The strategic investment fund at the heart of the EU’s Investment Plan for Europe must “step up” its engagement with institutional investors to facilitate more sustainable infrastructure investment, a €13trn-plus coalition of pension funds and asset managers has said.

The Institutional Investors Group on Climate Change (IIGCC) addressed its call specifically to the investment committee of the European Fund for Strategic Investment (EFSI), the EU’s vehicle for implementing what was initially known as the Juncker Plan.

The IIGCC has previously made a series of recommendations to boost investment in renewable energy and other sustainable infrastructure in Europe through the EFSI.

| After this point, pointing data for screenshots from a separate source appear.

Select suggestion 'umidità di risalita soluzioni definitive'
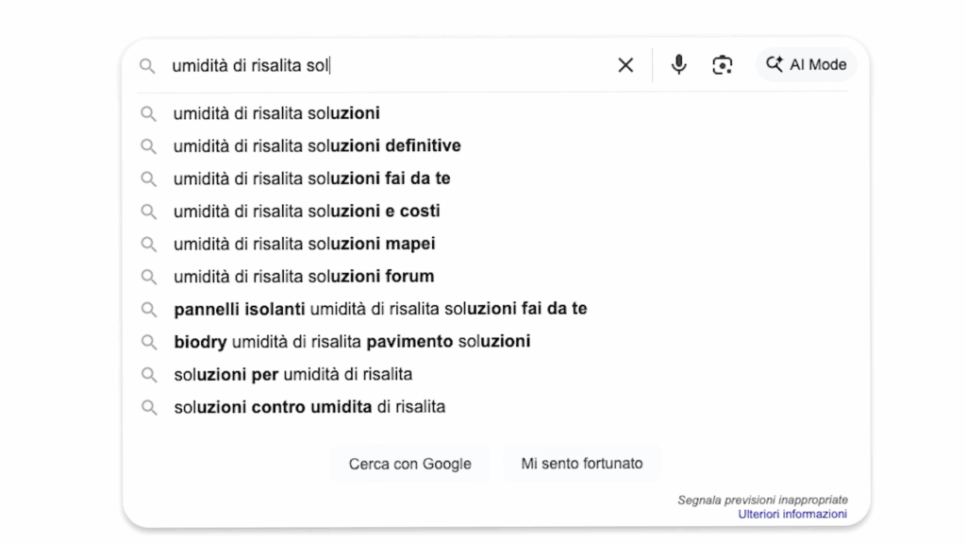 315,145
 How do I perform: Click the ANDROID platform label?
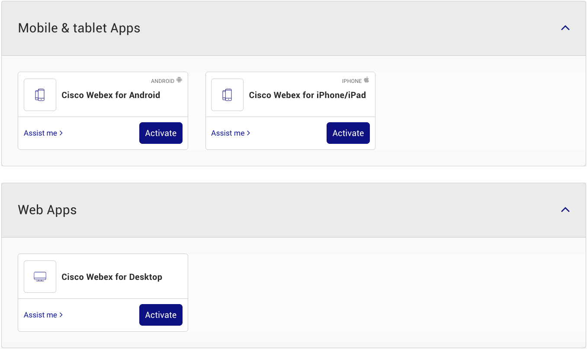162,81
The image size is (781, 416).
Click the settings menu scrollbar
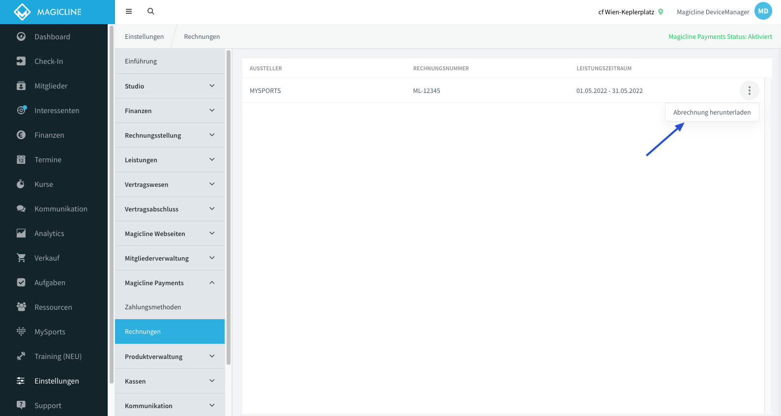(228, 208)
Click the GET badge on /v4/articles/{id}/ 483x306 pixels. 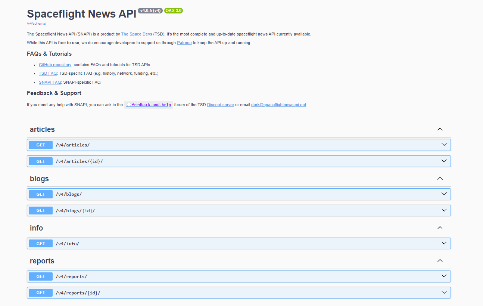pos(40,161)
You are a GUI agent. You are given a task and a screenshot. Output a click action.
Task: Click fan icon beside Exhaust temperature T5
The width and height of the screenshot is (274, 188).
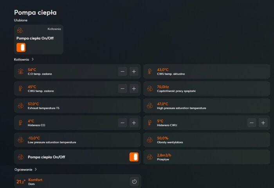[x=20, y=106]
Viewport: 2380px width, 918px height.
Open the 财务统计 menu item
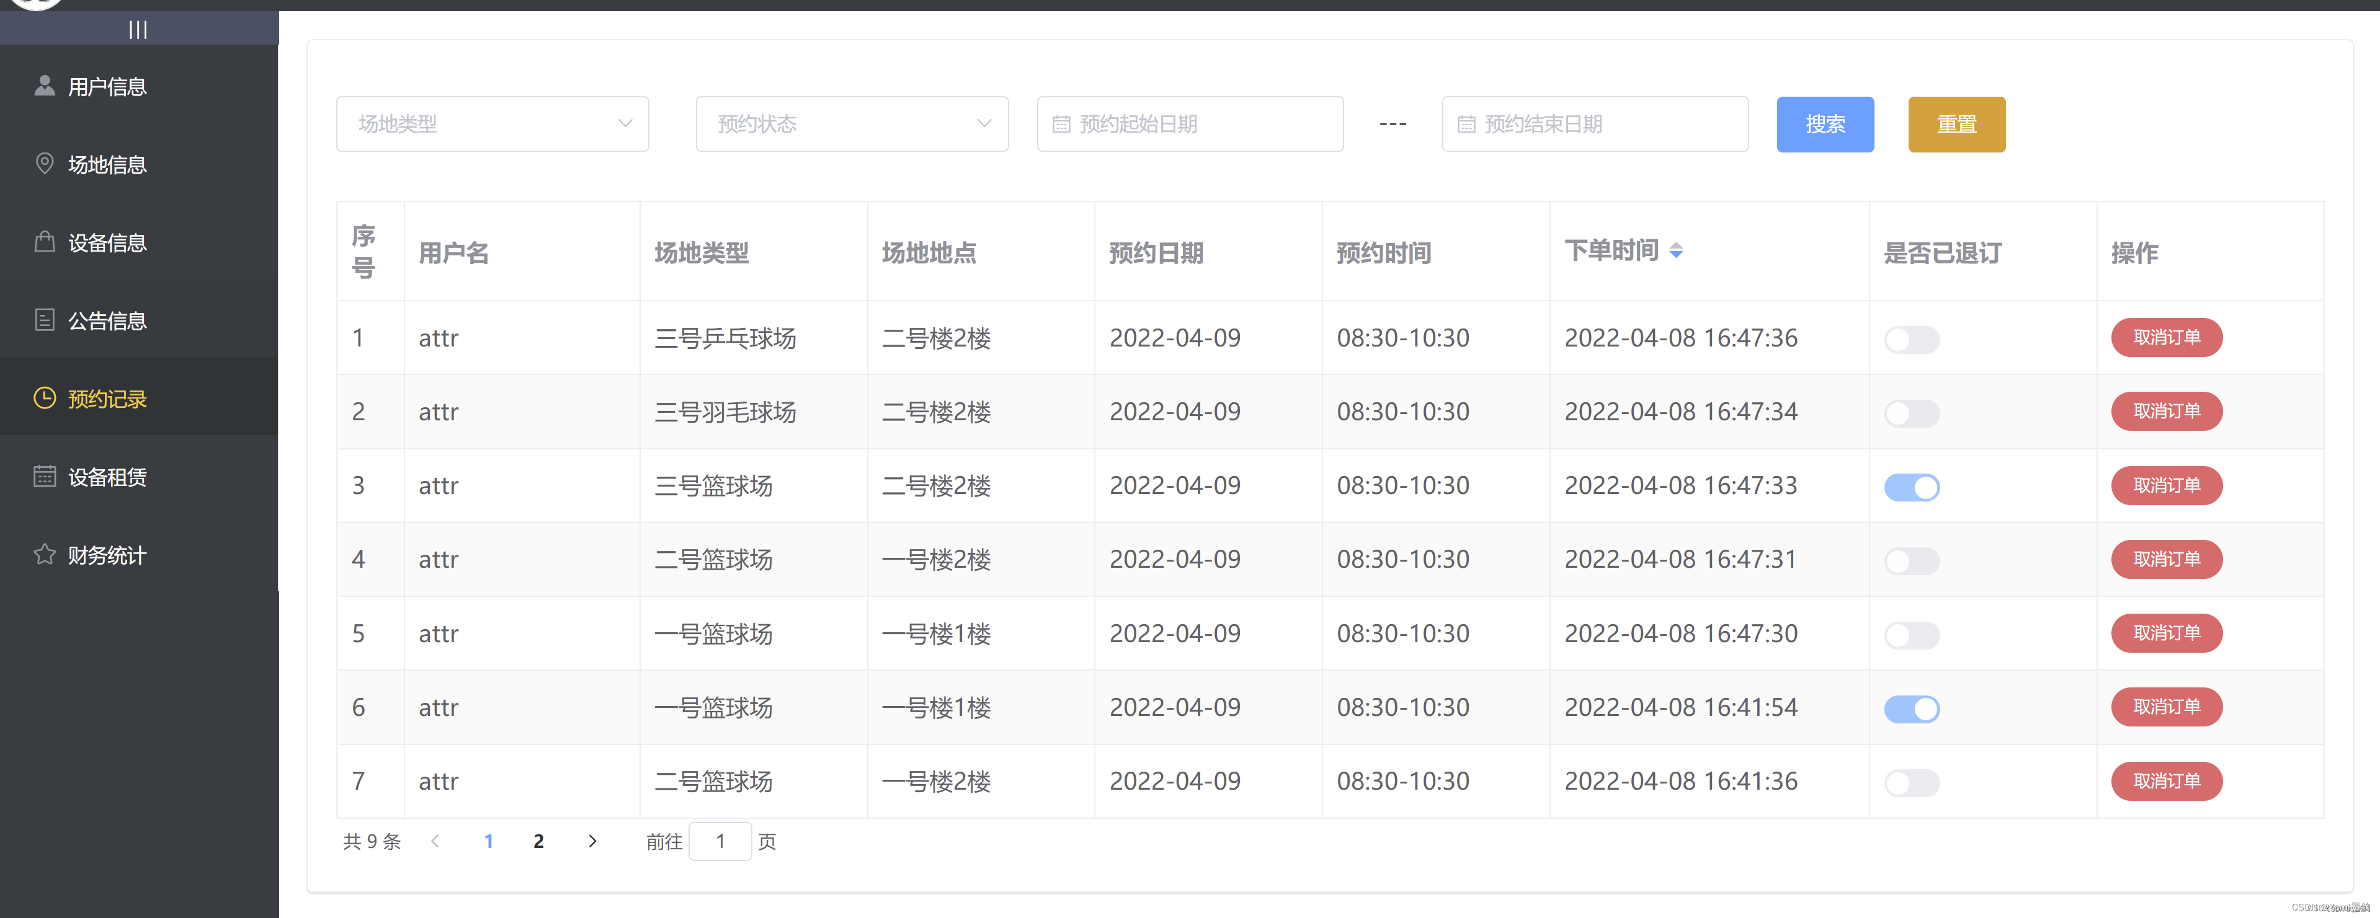point(107,555)
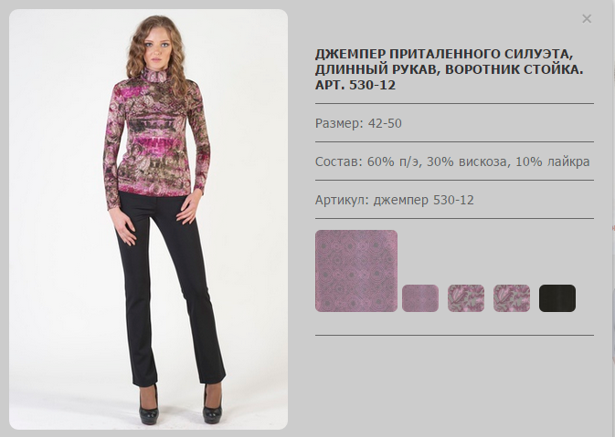
Task: Select the large pink fabric swatch preview
Action: [356, 271]
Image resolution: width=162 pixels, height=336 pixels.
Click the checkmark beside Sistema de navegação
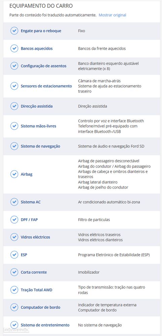(14, 146)
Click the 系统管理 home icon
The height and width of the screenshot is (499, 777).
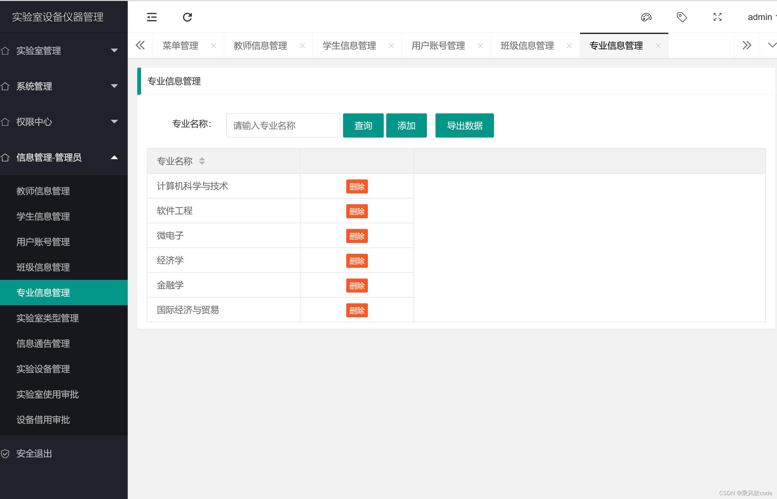(x=6, y=86)
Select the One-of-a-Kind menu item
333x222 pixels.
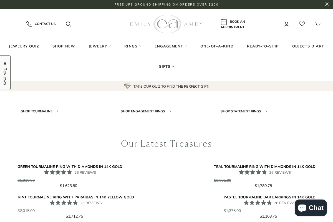[217, 46]
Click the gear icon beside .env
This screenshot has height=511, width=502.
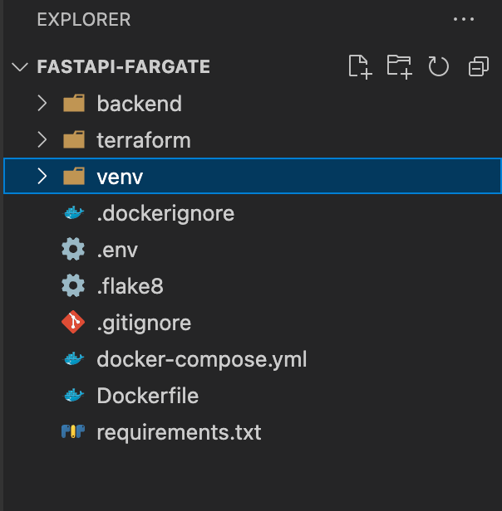click(x=74, y=250)
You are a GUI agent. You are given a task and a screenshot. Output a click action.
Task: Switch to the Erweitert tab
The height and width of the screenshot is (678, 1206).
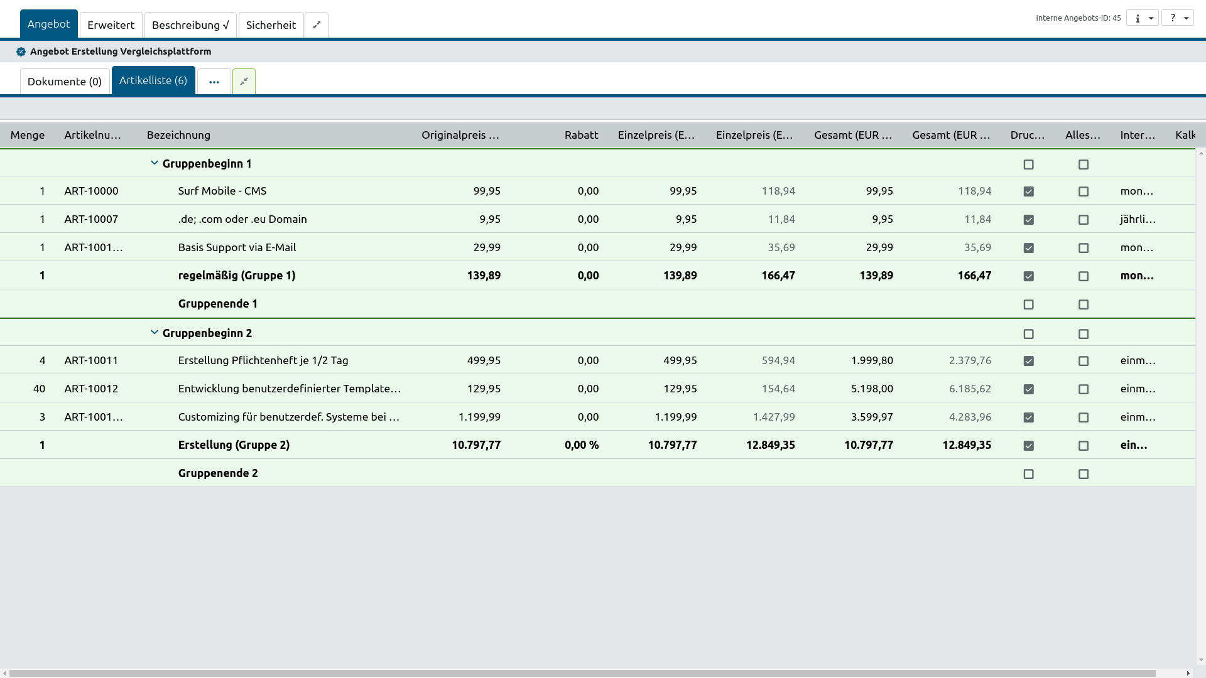[111, 25]
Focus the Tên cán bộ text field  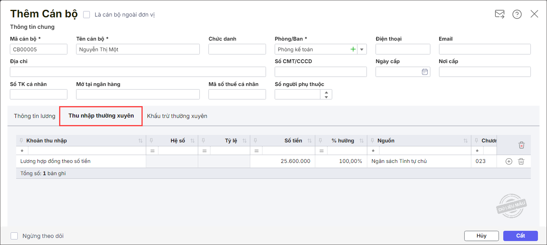pos(138,49)
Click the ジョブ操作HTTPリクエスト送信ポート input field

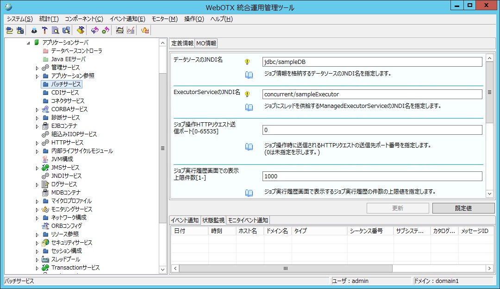(372, 130)
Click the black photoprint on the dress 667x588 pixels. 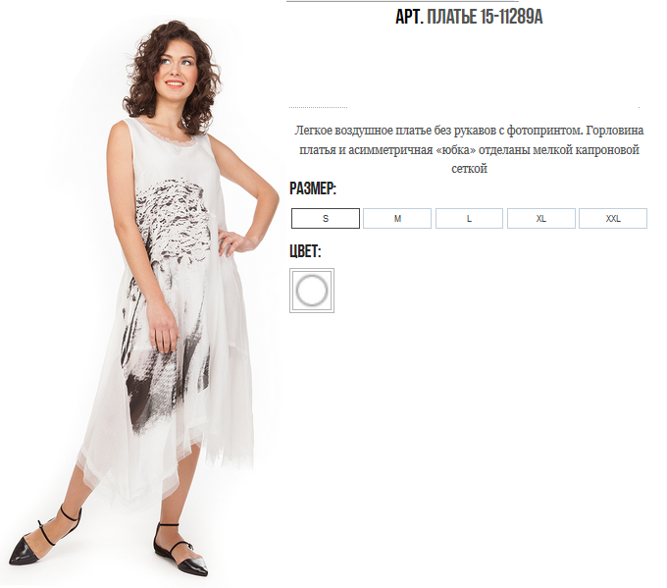[x=170, y=298]
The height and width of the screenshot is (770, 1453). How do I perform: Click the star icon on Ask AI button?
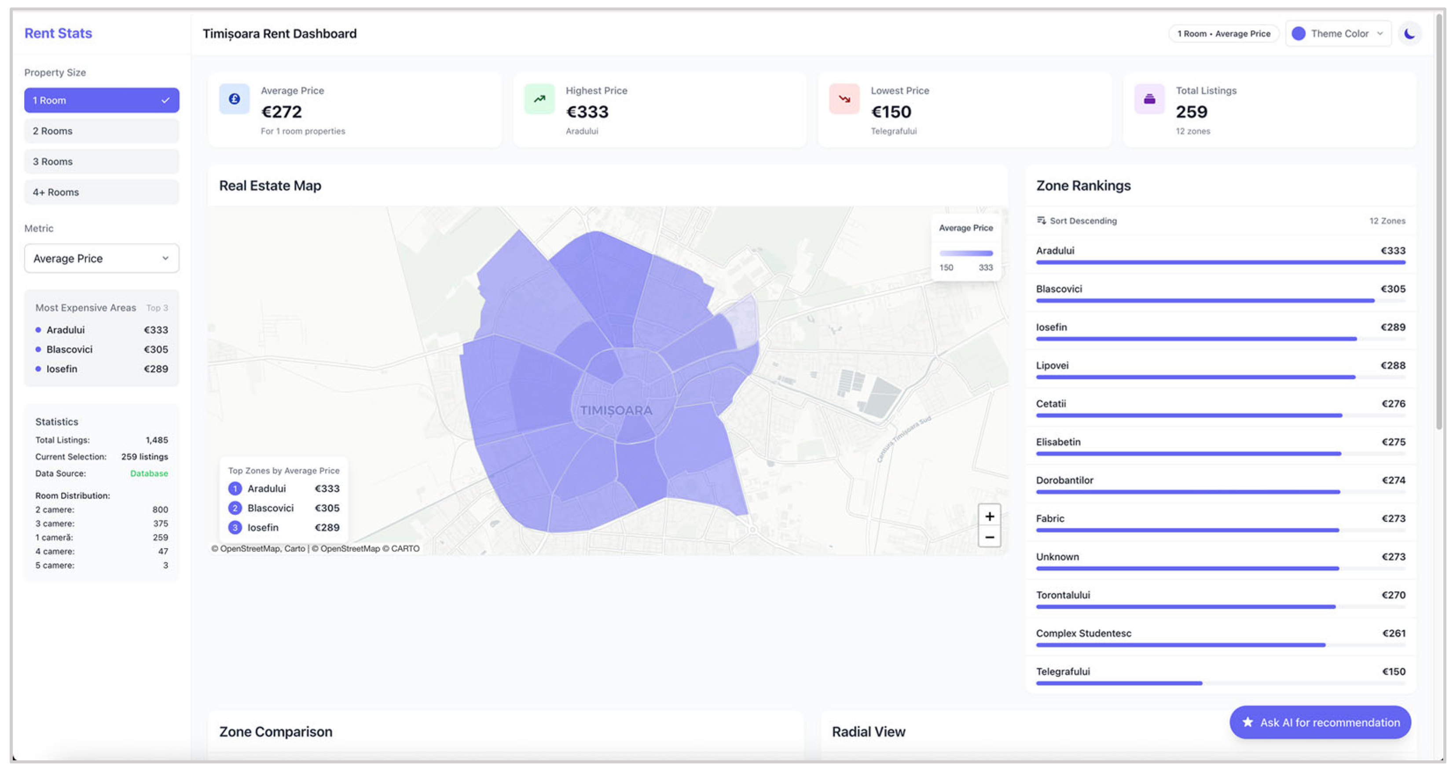(1247, 722)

In a report published yesterday, 20 September, it noted that some of these, such as “robust sustainability criteria” that rule out EU support for new high-carbon projects, have been taken up.

Looking ahead, it said that now the Investment Plan for Europe and the EFSI were in operation, “it is crucial that EFSI’s investment committee steps up its engagement with institutional investors”.

It said the European Investment Bank (EIB), EFSI’s main partner, was playing a “very positive role” in catalysing low-carbon investment and engaging the institutional community.

The IIGCC’s report, on aligning the EU financial system with a transition to low-carbon energy, comes after the European Commission (EC) last week announced that it would double the timespan and financial capacity of the EFSI, with “EFSI2.0” also focusing more on investments in projects contributing to limiting climate warming.

Sustainability ‘relegated’ in CMU

The thrust of the investor group’s report was a call for financial regulation to “enable and facilitate” the real economy shifting to low-carbon, with the IIGCC making wide-ranging recommendations including changes to Solvency II regulation, the EU Emissions Trading Scheme and the EU’s Capital Markets Union (CMU) plan.

On the latter, it said Commission proposals on sustainable investment so far “relegate sustainability considerations to niches within the CMU rather than making them a cornerstone”.

The Commission launched a consultation on long-term and sustainable investment in December 2015, and the IIGCC said it supported “the development of a sustainable CMU action plan” as part of the EC’s review of its CMU proposals.

Specifically, it recommended that the EU’s 2030 climate-energy targets be built into the CMU review.

The investor group also called for “appropriate” treatment of infrastructure as an asset class in insurance and banking regulations (Solvency II and the Capital Requirements Directive, respectively).

This, it said, “should be able to advance the ability of investors to manage their legacy exposure towards high-carbon assets and invest into low-carbon projects and infrastructure corporations”.

However, it said that, while revisions to Solvency II and the Capital Requirements Directive address infrastructure investment “opportunities”, including sustainable infrastructure assets, “it does not of itself improve the way that capital markets assess, price and transfer risks on the side of high-carbon incumbents”.

It therefore called for more transparency about the risks inherent in high-carbon assets, and for rating agencies to better integrate climate risk in ratings.

It acknowledged calls from EU policymakers for pension funds to conduct climate stress-tests and said that, although it supported this in principle, it would be premature to require “mandatory, full stress-testing of asset owners’ climate risk exposure”.

“However,” it added, “basic stress-testing should be encouraged to the extent currently possible.”